- Kyana Location within Indiana Kyana Location within the United States
- Coordinates: 38°18′18″N 86°46′56″W﻿ / ﻿38.30500°N 86.78222°W
- Country: United States
- State: Indiana
- County: Dubois
- Township: Jackson
- Elevation: 502 ft (153 m)
- Time zone: UTC-5 (Eastern (EST))
- • Summer (DST): UTC-4 (EDT)
- ZIP code: 47513
- Area codes: 812, 930
- GNIS feature ID: 437481

= Kyana, Indiana =

Kyana is an unincorporated community located on Indiana State Road 64 in Jackson Township, Dubois County, in the U.S. state of Indiana.

==History==
Kyana was platted in 1883. The town had its own zip code until 1980. The town was an outgrowth of the construction of the Louisville, Evansville & St. Louis Railroad (now Norfolk Southern).

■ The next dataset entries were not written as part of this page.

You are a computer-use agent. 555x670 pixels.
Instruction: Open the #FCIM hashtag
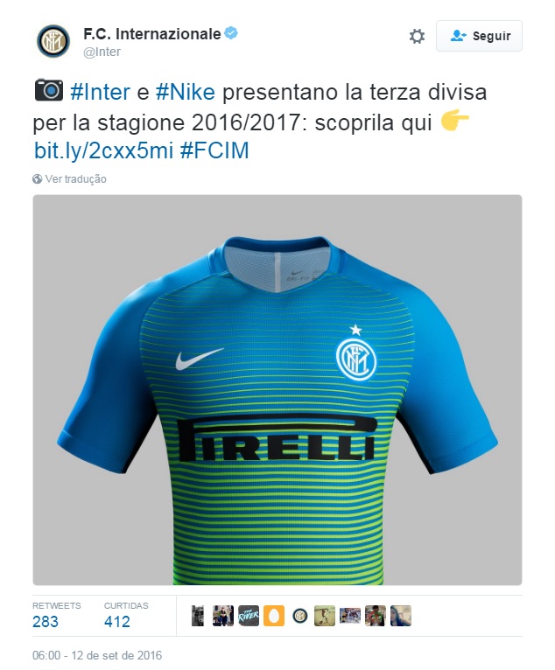tap(214, 150)
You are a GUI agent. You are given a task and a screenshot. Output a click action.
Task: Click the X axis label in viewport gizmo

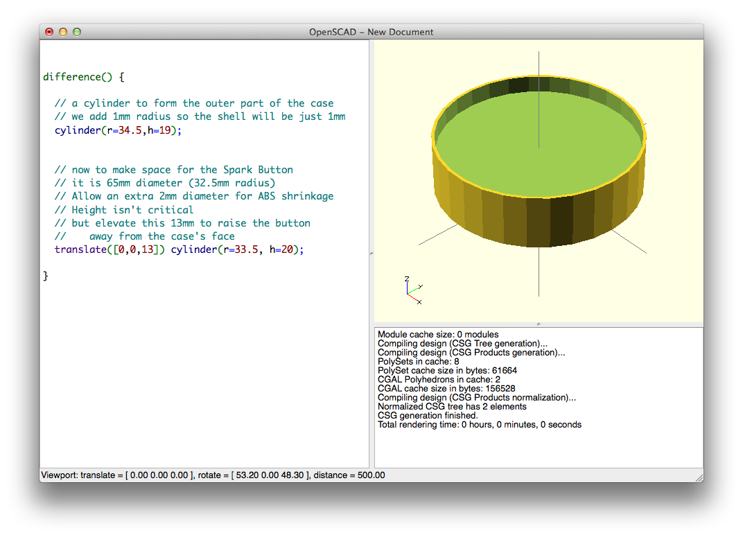pyautogui.click(x=419, y=303)
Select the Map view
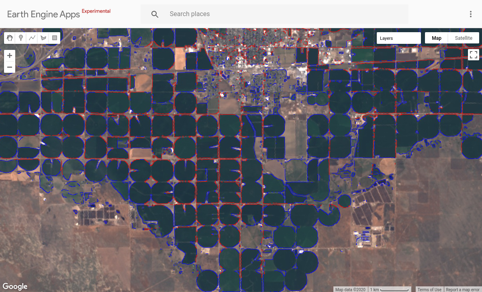 coord(436,37)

Founded by the Louisville Mining & Manufacturing Company, it bears the abbreviation of its home state (Kentucky), and the termination of the state in which it is located.

A post office was established at Kyana in 1882, and remained in operation until it was discontinued in 1982.

Kyana was the site of a plane crash on August 28, 1948. A two-seat Aeronca training plane piloted by William Mullen Jr. was flying at a low altitude when it suddenly dived into the ground in a field near Kyana. The passenger in the plane, Emil Prechtel of nearby Schnellville, died as a result of injuries from the crash. The pilot survived.